Task to complete: Your output should be exactly the lines from the one containing "Given: Click the 4.8" through the final line of the records, both included, with every picture left out.

*** Opening Provided data ***

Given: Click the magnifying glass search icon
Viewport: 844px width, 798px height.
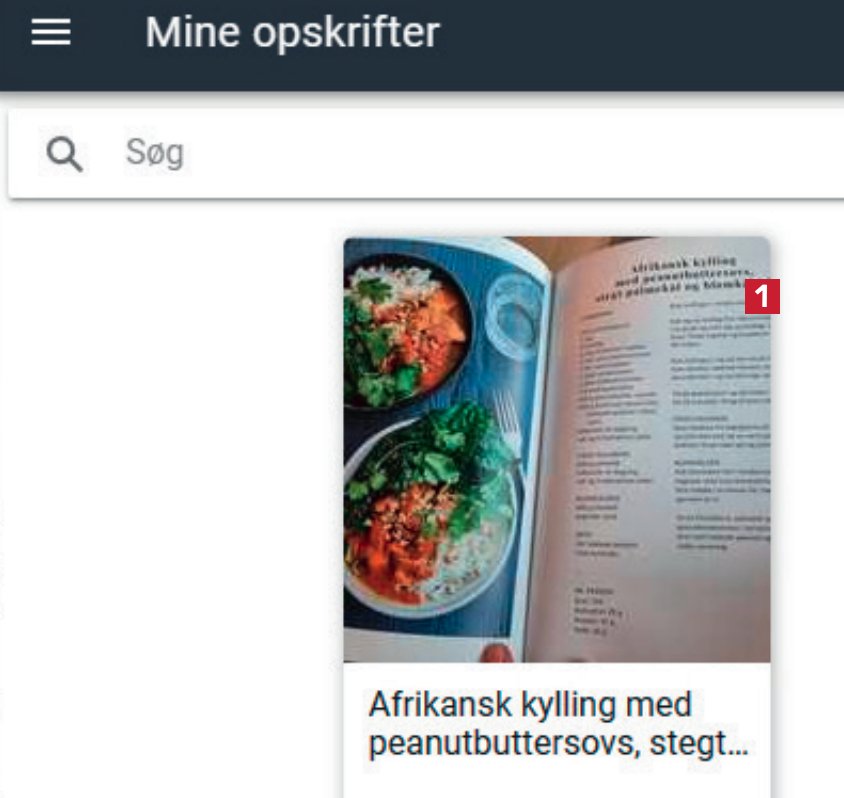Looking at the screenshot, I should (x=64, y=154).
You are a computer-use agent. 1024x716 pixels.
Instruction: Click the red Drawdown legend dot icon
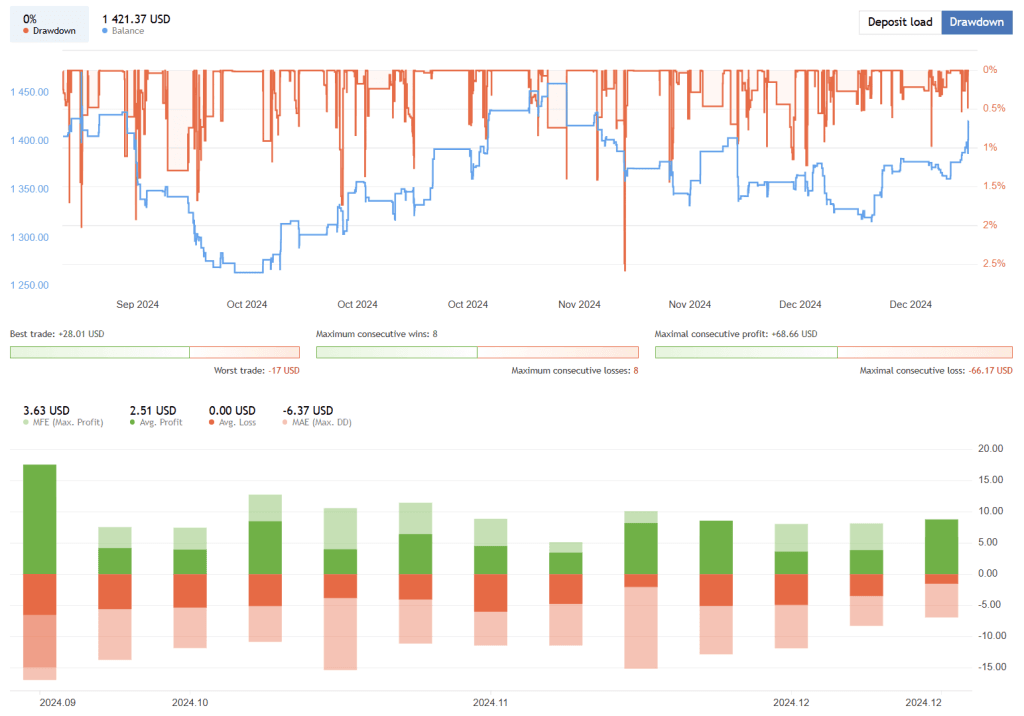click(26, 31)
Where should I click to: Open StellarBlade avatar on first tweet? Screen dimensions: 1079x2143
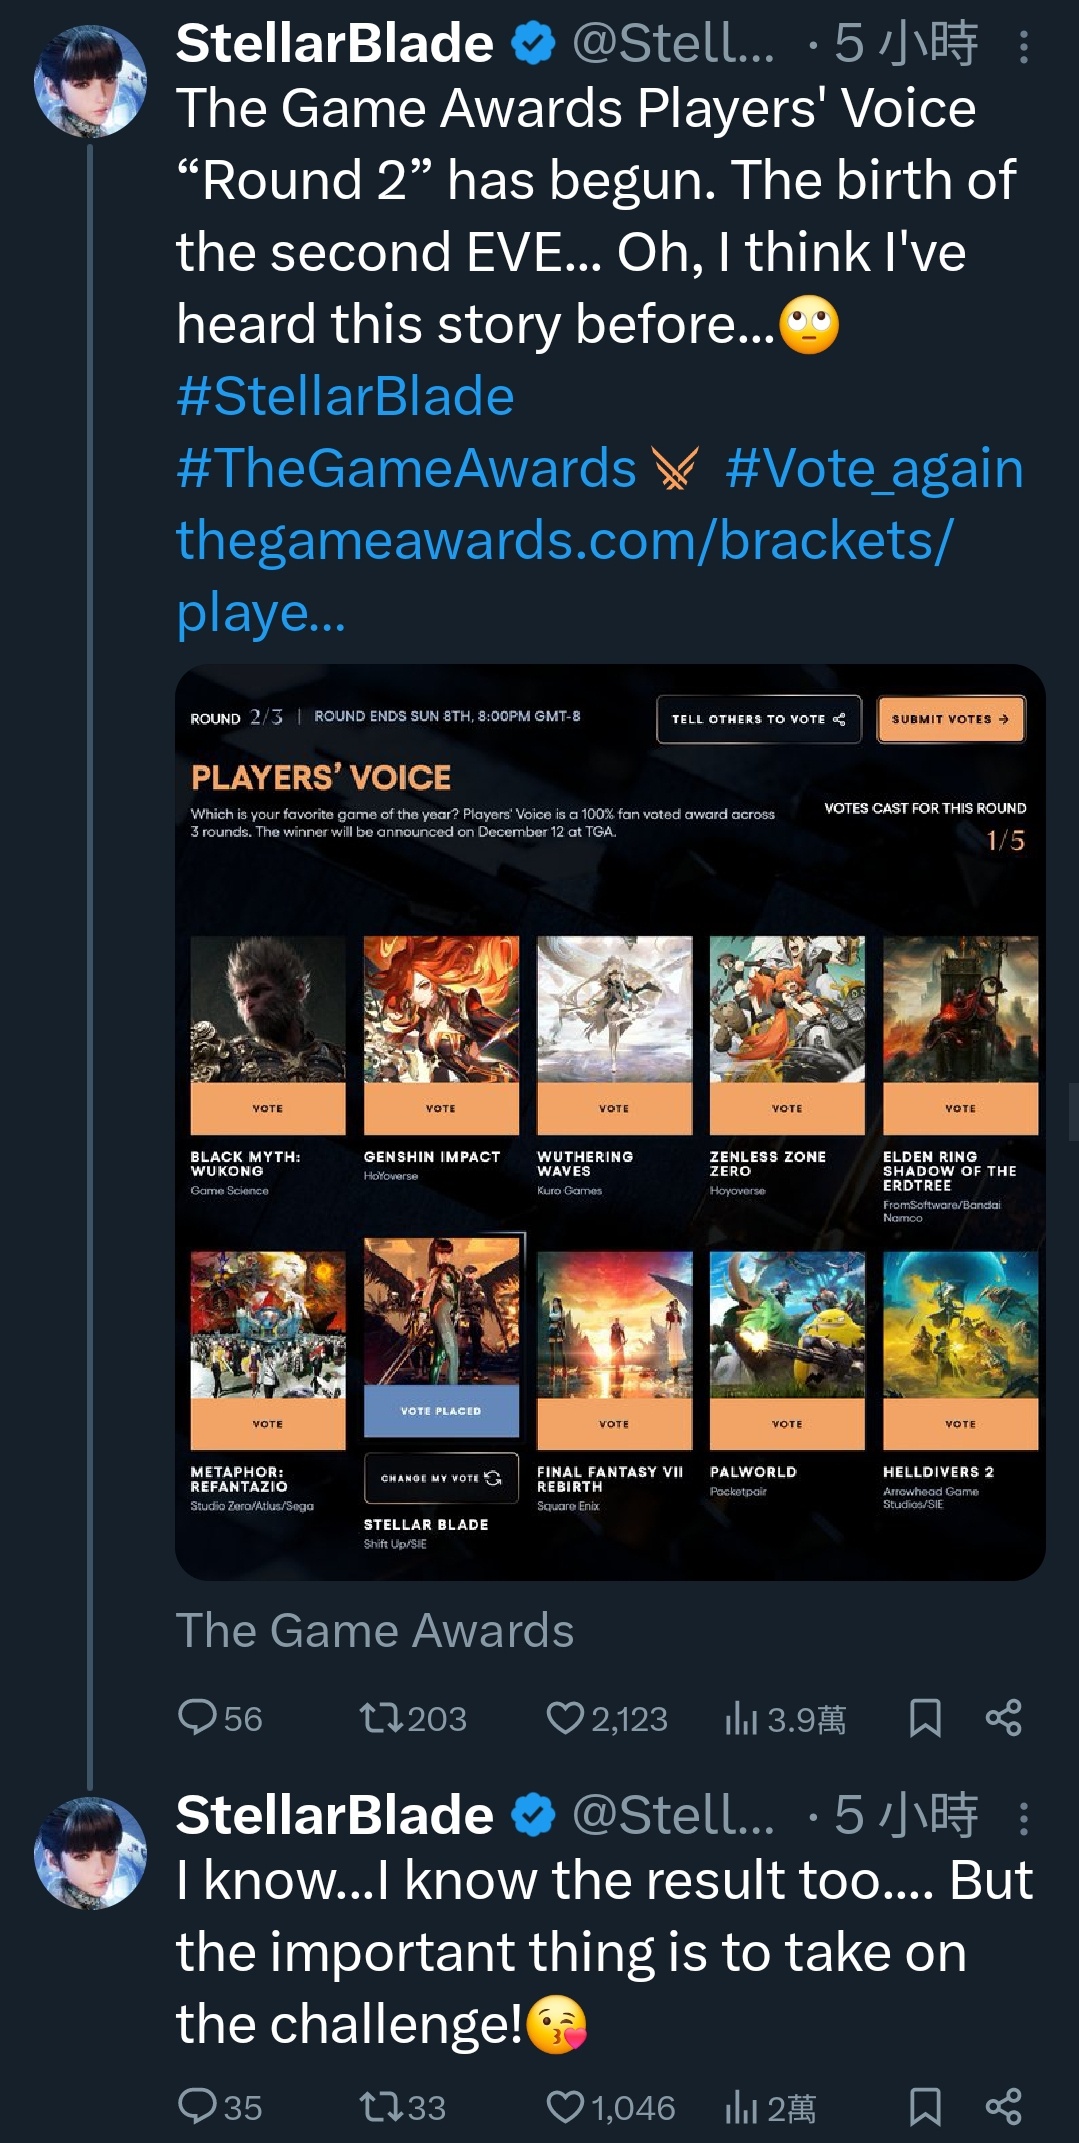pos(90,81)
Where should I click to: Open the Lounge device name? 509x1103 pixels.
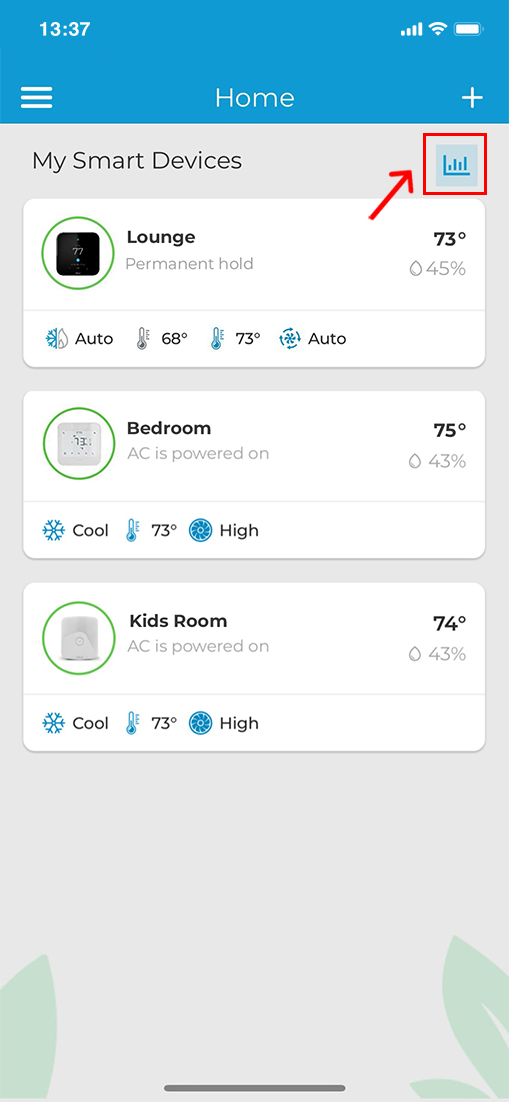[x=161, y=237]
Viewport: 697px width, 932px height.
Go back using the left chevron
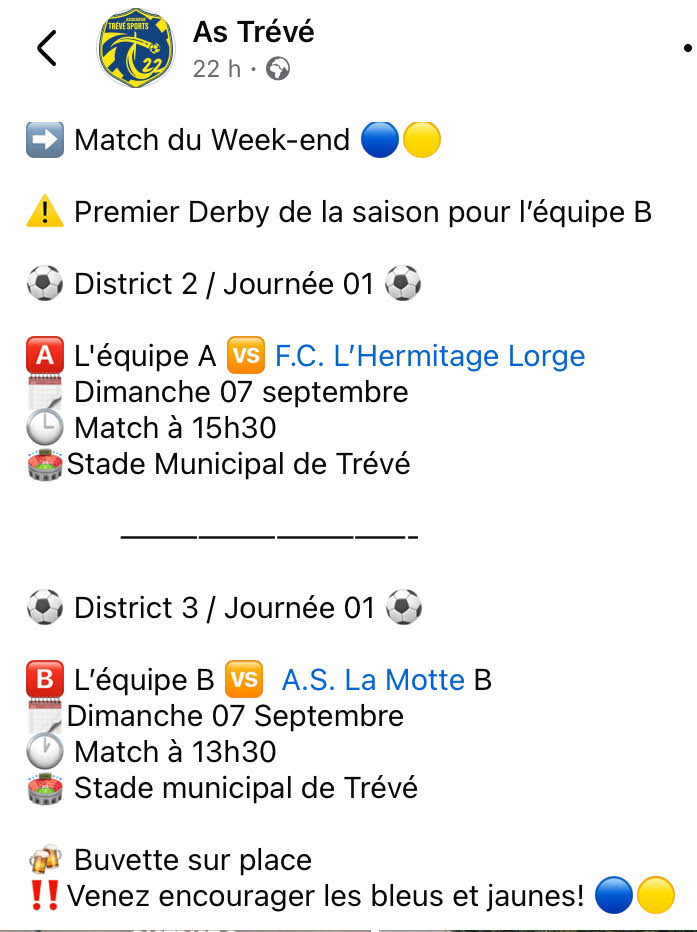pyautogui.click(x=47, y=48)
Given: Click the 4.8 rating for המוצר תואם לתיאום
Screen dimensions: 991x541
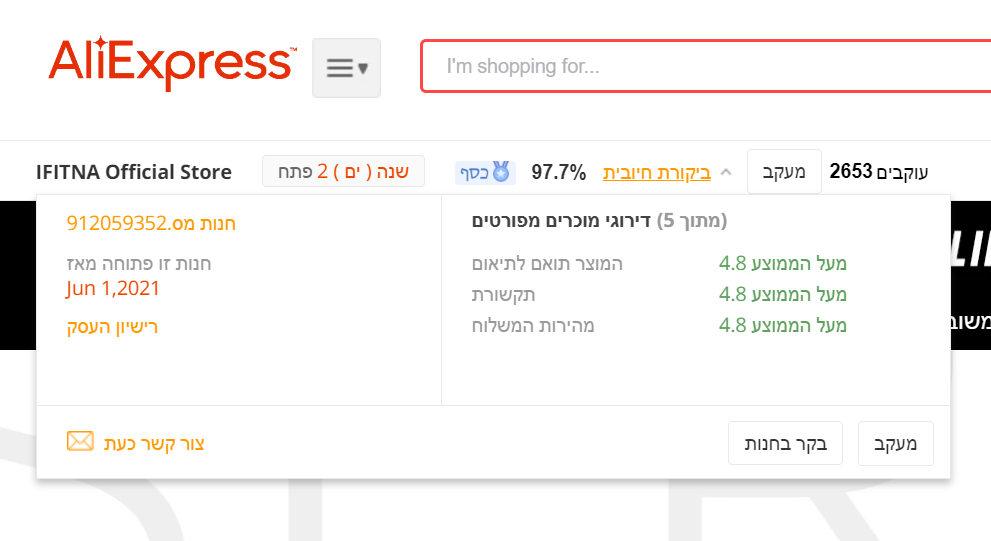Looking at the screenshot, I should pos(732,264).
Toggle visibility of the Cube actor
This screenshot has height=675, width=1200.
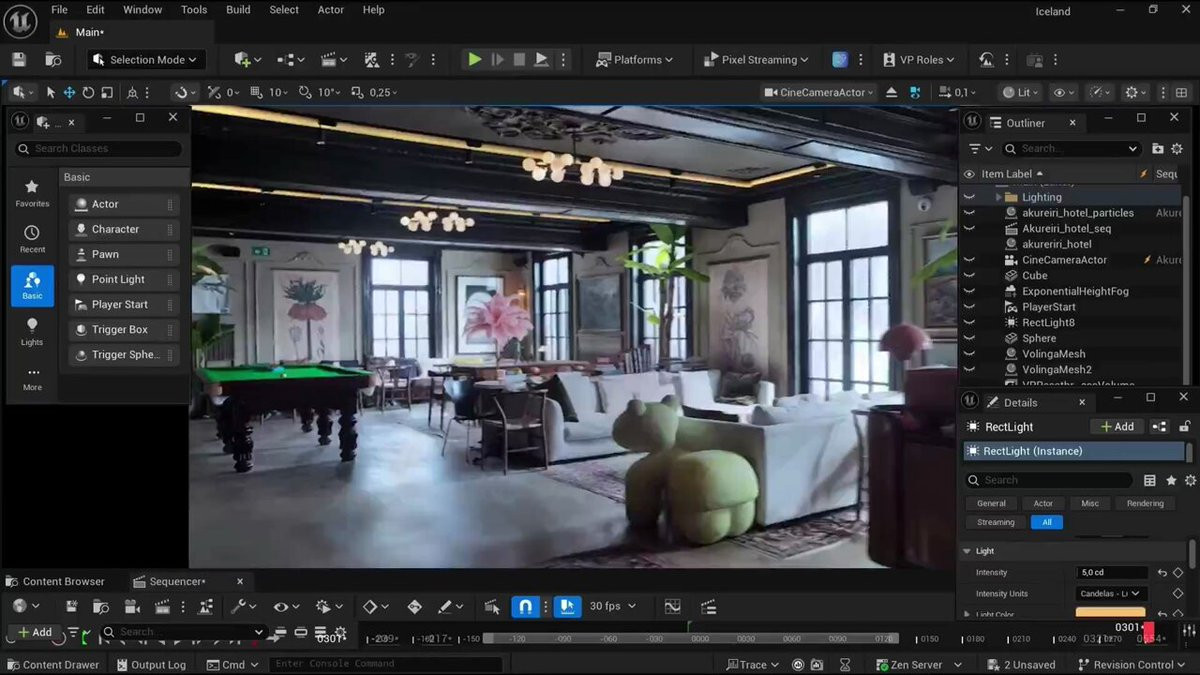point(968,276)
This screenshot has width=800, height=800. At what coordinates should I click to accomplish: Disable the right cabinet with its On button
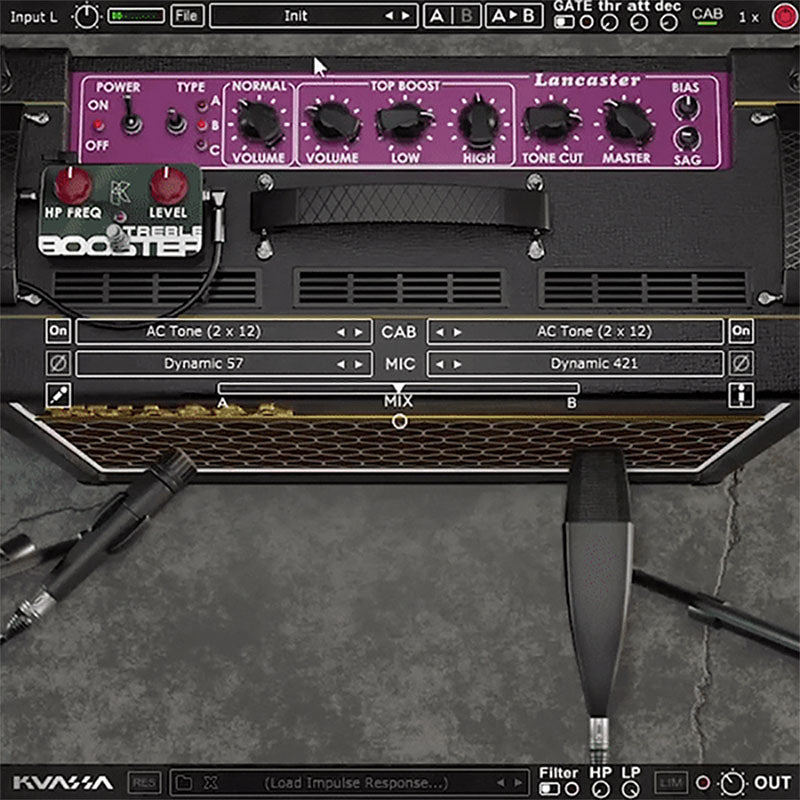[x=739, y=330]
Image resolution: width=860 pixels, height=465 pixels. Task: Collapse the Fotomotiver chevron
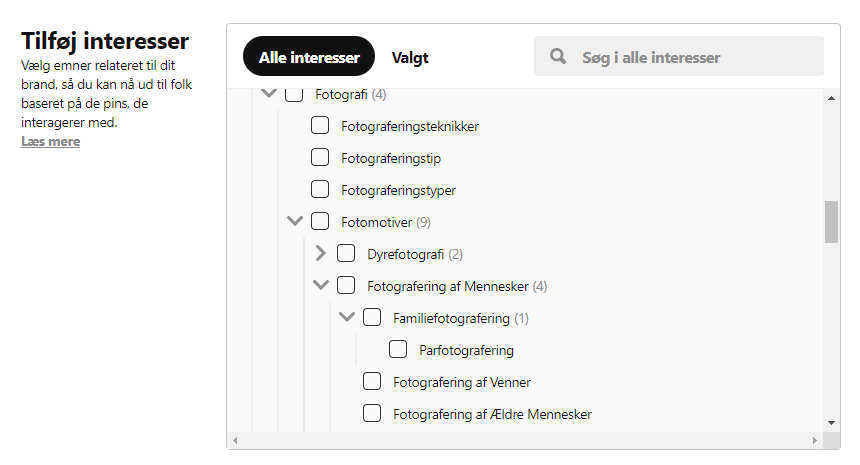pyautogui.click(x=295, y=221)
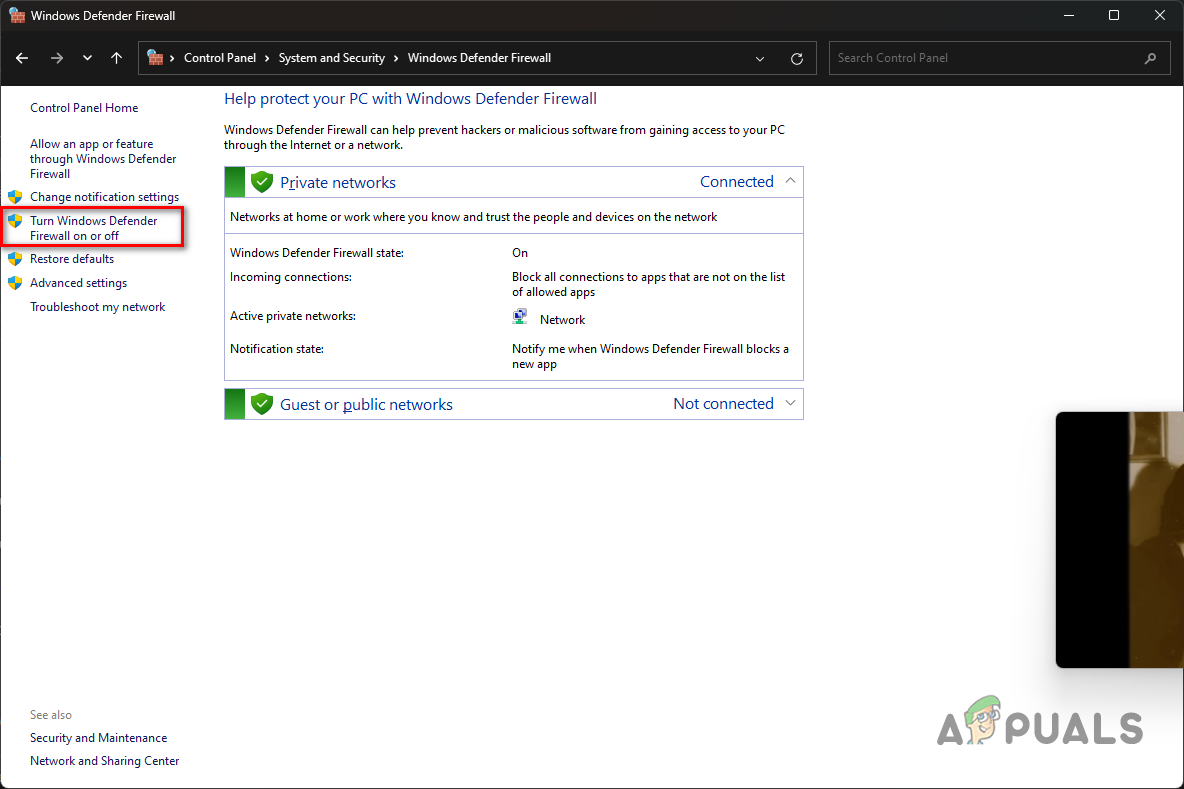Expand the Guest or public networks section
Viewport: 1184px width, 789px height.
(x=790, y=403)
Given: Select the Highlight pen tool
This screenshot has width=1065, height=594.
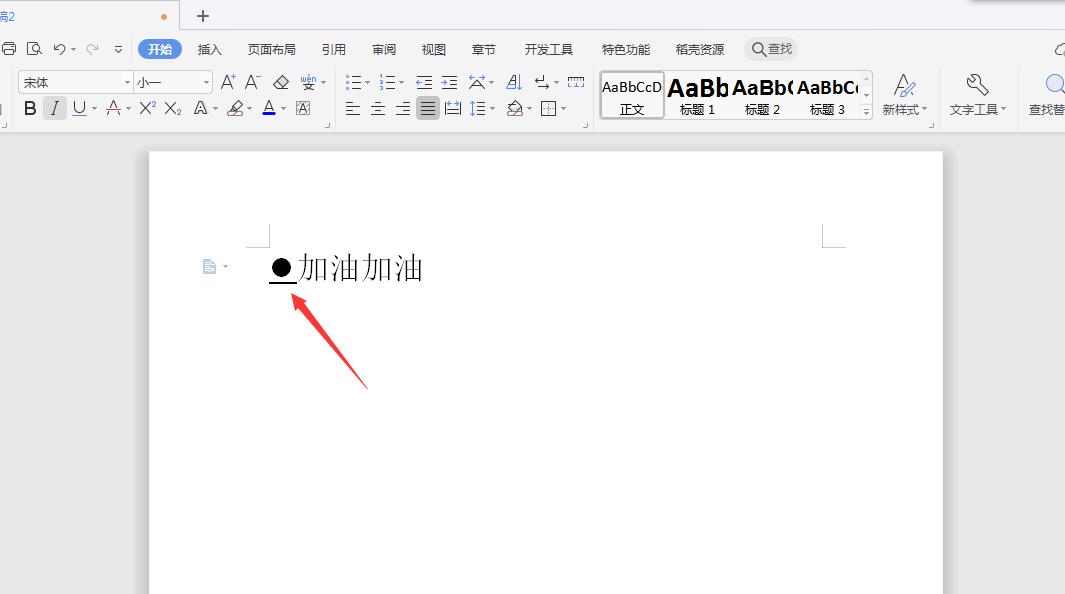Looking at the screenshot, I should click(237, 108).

*** Closing Provided data ***

Output of the task:
Given: Click the 4.8 rating for המוצר תואם לתיאום
Screen dimensions: 991x541
Looking at the screenshot, I should pos(732,264).
Toggle visibility of the Cube actor
This screenshot has height=675, width=1200.
point(968,276)
This screenshot has width=800, height=800. At what coordinates should I click to accomplish: Disable the right cabinet with its On button
[x=739, y=330]
Image resolution: width=860 pixels, height=465 pixels. Task: Collapse the Fotomotiver chevron
pyautogui.click(x=295, y=221)
Expand the Guest or public networks section
Viewport: 1184px width, 789px height.
(x=790, y=403)
Given: Select the Highlight pen tool
This screenshot has width=1065, height=594.
Looking at the screenshot, I should click(237, 108).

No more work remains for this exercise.